Ende April will der Senat seinen Sparplan – den Nachtragshaushaushalt – dem Abgeordnetenhaus vorlegen. Noch im Mai soll das Werk, das im Berliner Haushalt zu Einsparungen von 1,3 Milliarden Mark führen soll, vom Parlament beschlossen werden. Ein sehr ehrgeiziger Zeitplan. Denn auf den zweiten Blick zeigt sich, daß die schwarz-rote Landesregierung nicht hält, was sie versprochen hat: Die Einsparungen im sozialen, kulturellen und Bildungsbereich sind massiv. Ressorts wie Inneres, Justiz und Finanzen kommen dagegen mit einem blauen Auge davon (siehe auch die beiden Tabellen). Mit Sicherheit wird der Nachtragshaushalt im Parlament zu kontroversen Debatten führen und ohne Änderungen nicht abgesegnet werden.

Aus annähernd 40.000 Einzeltiteln setzt sich Berlins Haushalt von bisher 43,6 Milliarden Mark zusammen. Bei der überwiegenden Zahl muß jetzt gestrichen werden. Daß allerdings gleich der achte Posten im Nachtragshaushalt nicht reduziert, sondern erhöht wird, soll selbst Parlamentspräsidentin Hanna-Renate Laurien (CDU) unangenehm sein. Im Etat des Abgeordnetenhauses (60 Millionen Mark)*, in dem 800.000 Mark gekürzt wurden, werden die „Zuschüsse für den Wahlkampf“ um 1,5 Millionen Mark auf 3,4 Millionen Mark erhöht. Der Sprecher der Parlamentspräsidentin, Stephan Sassenroth, bestätigte gegenüber der taz, daß die Erhöhung der Wahlkampfkosten selbst in seinem Haus für Verwunderung gesorgt habe – doch der Grund dafür sei in Bonn zu finden. Das Parteiengesetz des Bundes ist im Februar neu geregelt worden und beschert auch den Berliner Wahlkampfgruppen eine zusätzliche Ausschüttung.

Was dem Senat allerdings peinlich sein sollte, ist der Etat der Verwaltungsdruckerei. Vollmundig hatte Finanzsenator Elmar Pieroth (CDU) nach der Senatsklausur vor vierzehn Tagen behauptet, auch die landeseigene Druckerei (8,5 Millionen Mark) spare. Das jedoch ist nur die halbe Wahrheit. Rohstoffe und Dienstleistungen müssen dieses Jahr für 127.000 Mark billiger eingekauft werden als geplant. Dieser Betrag taucht in einem neu eingerichteten Titel als Einnahme wieder auf – bei der „Zuführung an den Geldbestand“.

• Die Daten:
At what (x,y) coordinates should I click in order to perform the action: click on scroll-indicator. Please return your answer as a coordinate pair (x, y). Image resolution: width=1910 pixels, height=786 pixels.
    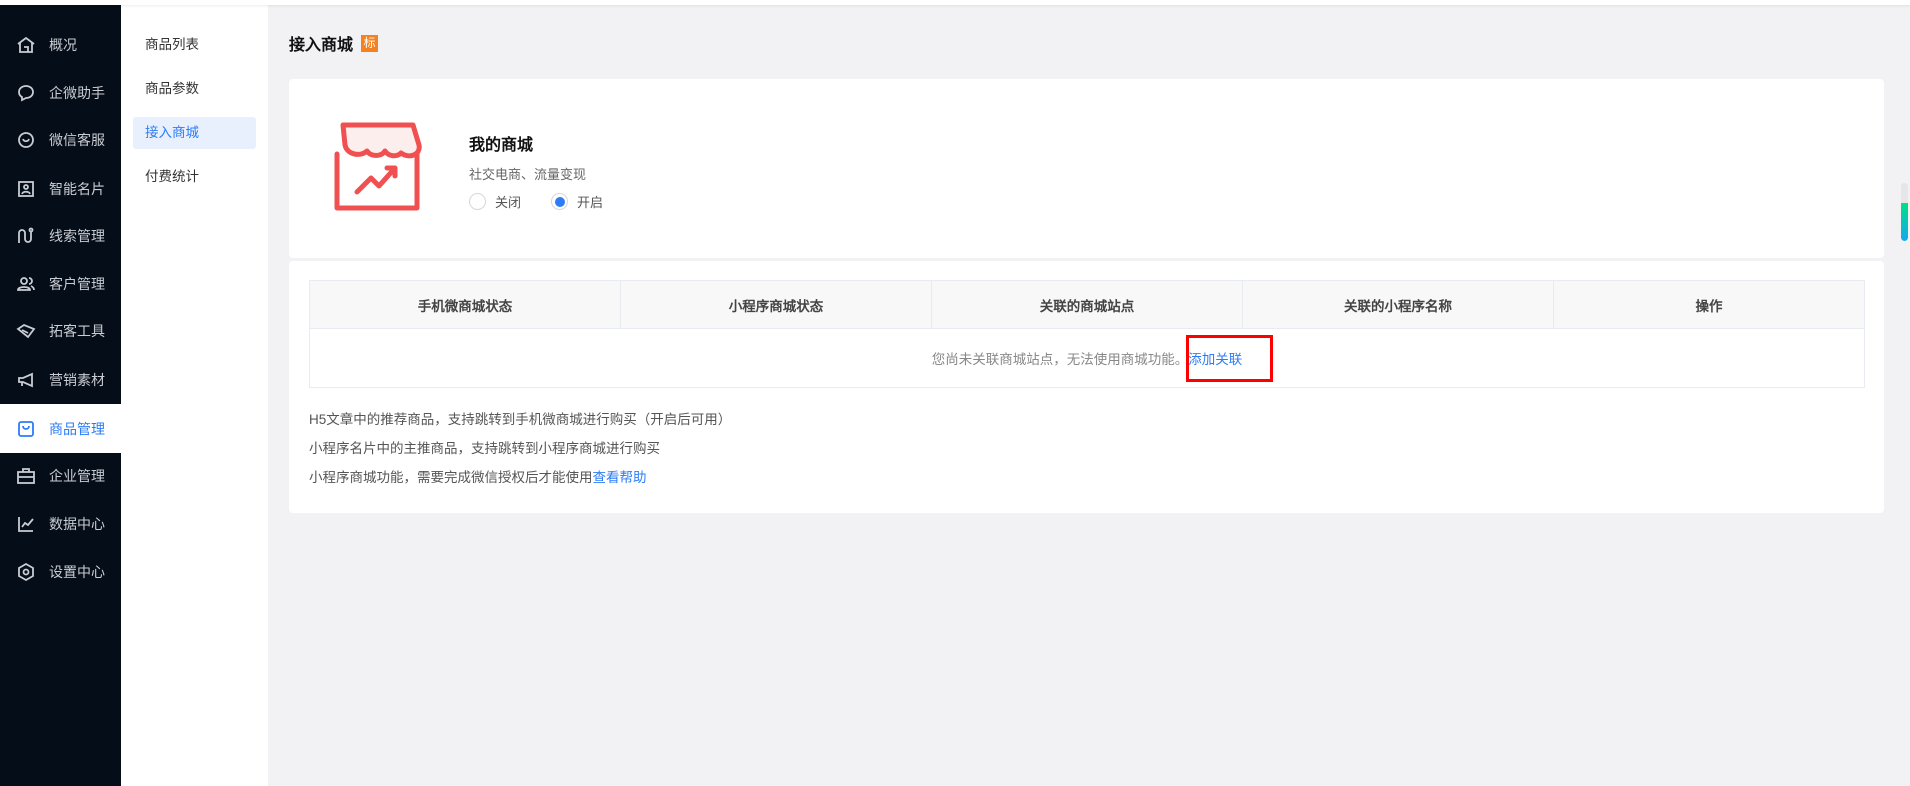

• Zu befolgende Anweisungen:
Zitiere bitte aus dem Text zum Berliner Nachtragshaushalt die Stelle von „Ende April will“ bis einschließlich „nicht abgesegnet werden.“ wörtlich.

• Lösung der Aufgabe:
Ende April will der Senat seinen Sparplan – den Nachtragshaushaushalt – dem Abgeordnetenhaus vorlegen. Noch im Mai soll das Werk, das im Berliner Haushalt zu Einsparungen von 1,3 Milliarden Mark führen soll, vom Parlament beschlossen werden. Ein sehr ehrgeiziger Zeitplan. Denn auf den zweiten Blick zeigt sich, daß die schwarz-rote Landesregierung nicht hält, was sie versprochen hat: Die Einsparungen im sozialen, kulturellen und Bildungsbereich sind massiv. Ressorts wie Inneres, Justiz und Finanzen kommen dagegen mit einem blauen Auge davon (siehe auch die beiden Tabellen). Mit Sicherheit wird der Nachtragshaushalt im Parlament zu kontroversen Debatten führen und ohne Änderungen nicht abgesegnet werden.